Academic background
- Education: BA, 1985, Washington University in St. Louis MPH, University of California, Los Angeles MD, 1989, University of California, San Francisco

Academic work
- Institutions: University of Michigan United States Department of Veterans Affairs VA Center for Clinical Management Research

= Eve A. Kerr =

Eve Askanas Kerr is an American physician-researcher. Kerr is a Full Professor of internal medicine and the inaugural Vice-Chair of Diversity, Equity, and Well-being at the University of Michigan.

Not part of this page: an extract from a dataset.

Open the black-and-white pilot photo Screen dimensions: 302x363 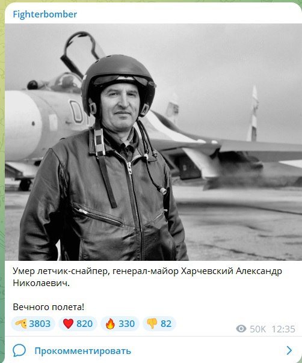pyautogui.click(x=153, y=142)

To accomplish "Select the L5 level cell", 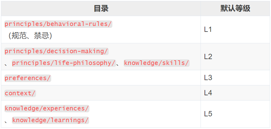I will click(235, 114).
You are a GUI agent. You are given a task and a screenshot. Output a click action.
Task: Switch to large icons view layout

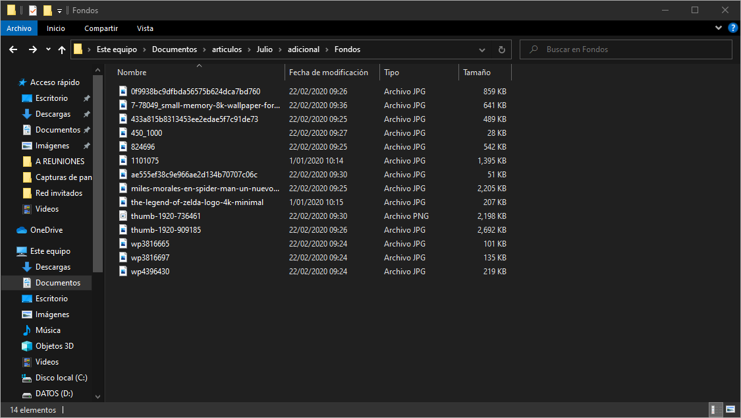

==Early life and education==
Kerr completed her Bachelor of Arts degree from Washington University in St. Louis, her Master's degree in Epidemiology from the University of California, Los Angeles (UCLA), and her medical degree from the University of California, San Francisco (UCSF). She also completed her internship and residency in internal medicine at UCLA.

==Career==
Kerr joined the faculty of the University of Michigan's Department of Internal Medicine and the Ann Arbor VA Center for Clinical Management Research in 1996. In this role, she was the lead author on a study titled "Primary care physicians' satisfaction with quality of care in California capitated medical groups." She also helped lead two major studies that compared the quality of care given by VA against community care, largely focusing on organizational changes and performance profiling. In 2009, Kerr was elected a member of the American Society for Clinical Investigation.

In 2015, Kerr was the lead author of the landmark study "Stress testing before low-risk surgery: so many recommendations, so little overuse," which documented large deficits in United States quality of care. The following year, she earned the 2016 Under Secretary's Award for Outstanding Achievement in Health Services Research. Kerr was also elected to the National Academy of Medicine for "developing innovative, clinically meaningful methods to assess and improve quality of care, evaluating the influence of care processes on quality, and understanding the challenges of providing care to patients with multiple chronic conditions."

At the University of Michigan, Kerr was appointed the inaugural Vice-Chair of Diversity, Equity, and Well-being in 2019. She was also recognized by the American College of Physicians for her impact on the practice of internal medicine. During the COVID-19 pandemic, Kerr was the recipient of the John M. Eisenberg Award for Career Achievement in Research as a "senior member whose innovative research has changed the way in which research is conducted, patients are cared for, or students are educated."

==Personal life==
Kerr is married and has two daughters.